• Text segment:
# Why Johnny Can't Sing Hymns--A review by Zac Hicks



## JBaldwin (Dec 2, 2010)

The book _Why Johnny Can't Sing Hymns: How Pop Culture Rewrote the Hymnal _by T. David Gordon has been referenced a number of times on the PB. I came across this well-written and thoughtful review by Zac Hicks, Associate Pastor of Worship and Litergy at Cherry Creek Presbyerian (PCA) in Denver, CO. Zac Hicks has been in dialogue with T. David Gordon. 

The review is rather lengthy, so I am putting the first page here. The link for the entire article is: http://www.zachicks.com/storage/pdfs/Review of Why Johnny Cant Sing Hymns.pdf



> T. David Gordon, Why Johnny Can’t Sing Hymns: How Pop
> Culture Rewrot e the Hymnal. Phillipsburg: P&R, 2010. $12.99.
> 189 pp. ISBN 978-1-59638-195-7
> **NOTE: Upon fruitful dialogue with T. David Gordon following the
> ...


----------



## Notthemama1984 (Dec 2, 2010)

When I read the book I had similar thoughts, but Mr. Hicks wrote them out much better than I ever could. Thank you for posting.


----------



## au5t1n (Dec 2, 2010)

I enjoyed reading that. I have a copy of _Why Johnny Can't Preach_. One of these days I'll read it. It's pretty short.

p.s. Does anyone, anywhere know whether this reviewer is related to that feller with the rat brains?

• Stored rows:
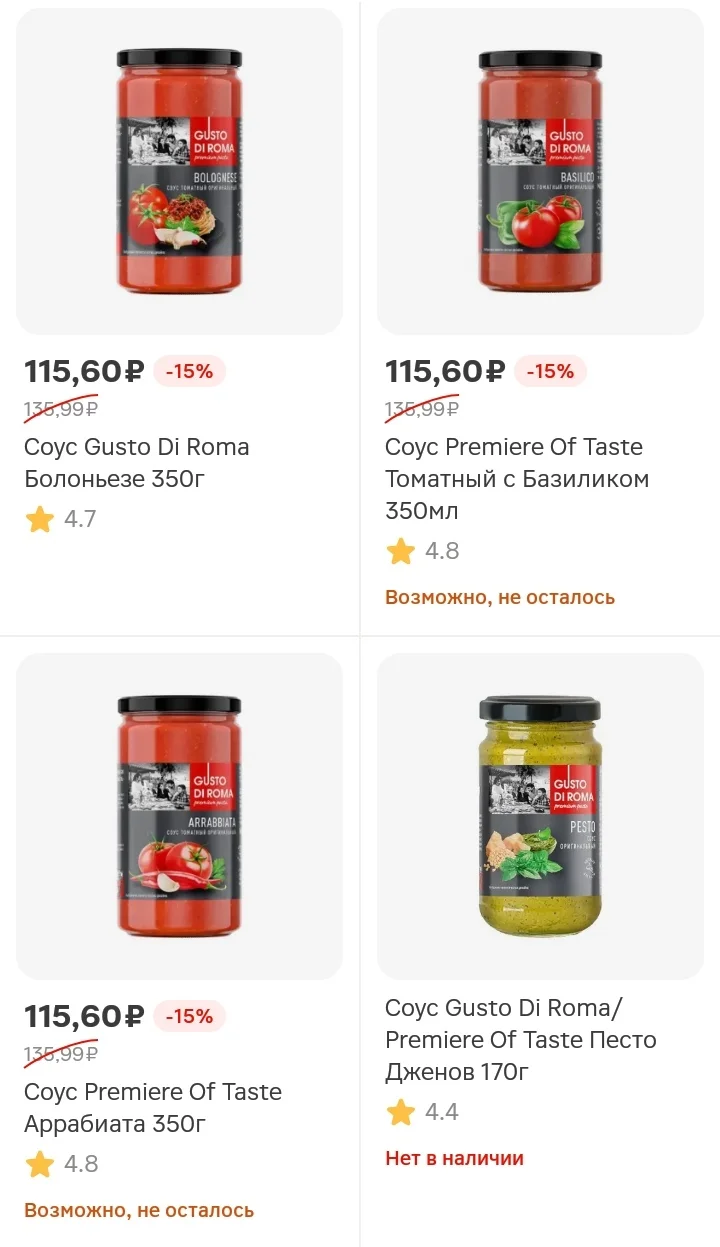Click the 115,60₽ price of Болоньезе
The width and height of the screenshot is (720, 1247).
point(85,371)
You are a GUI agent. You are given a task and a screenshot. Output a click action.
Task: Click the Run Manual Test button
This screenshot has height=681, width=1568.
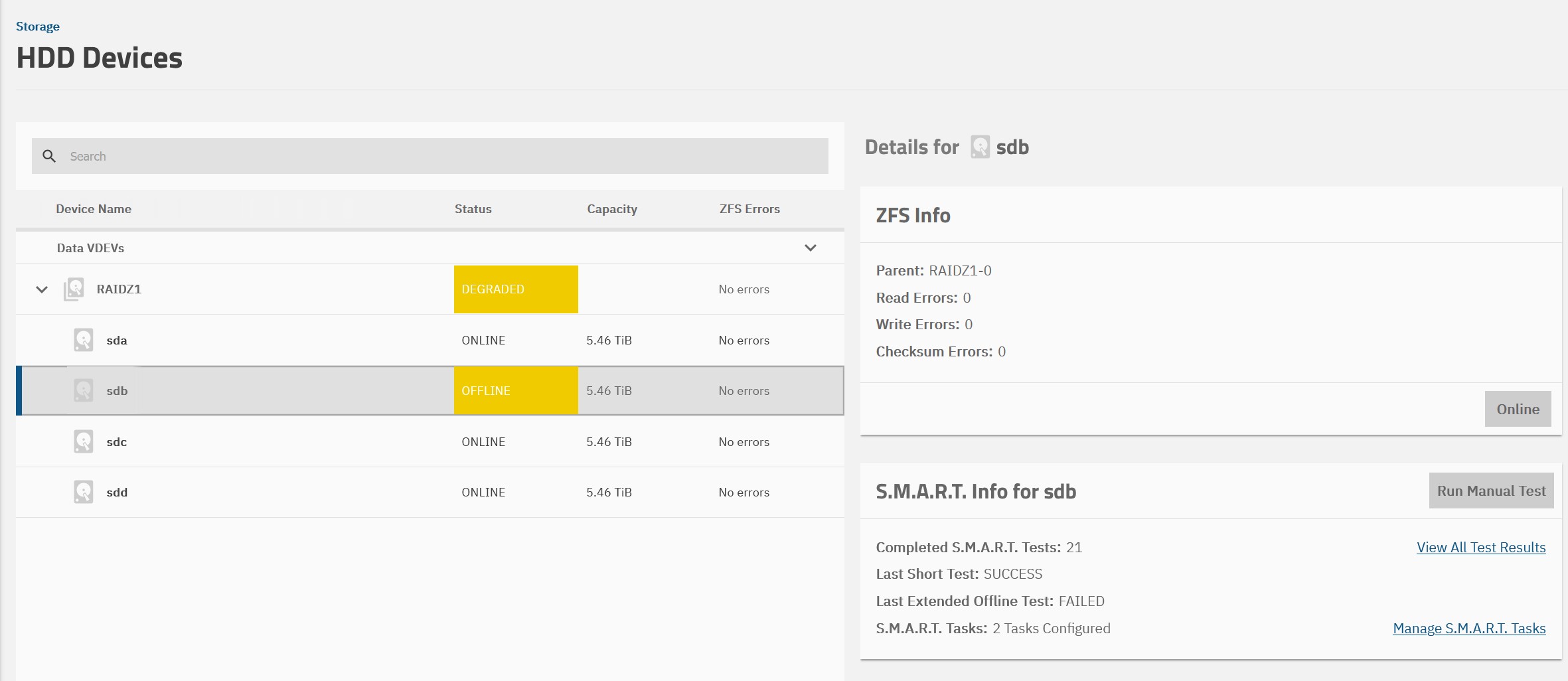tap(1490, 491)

• To-do list:
• a. According to the forum thread, who wrote the book Why Johnny Can't Sing Hymns?
• b. State whether each statement agrees with the forum thread, answering yes or no and quoting the words of the forum thread that decide it: (i) The complete review was posted in the forum thread. (ii) Notthemama1984 had read the book. (iii) au5t1n has already read Why Johnny Can't Preach.
The data above is separate from the forum thread.

• Results in order:
• a. T. David Gordon

• b.
(i) No: "The review is rather lengthy, so I am putting the first page here."
(ii) Yes: "When I read the book I had similar thoughts"
(iii) No: "One of these days I'll read it."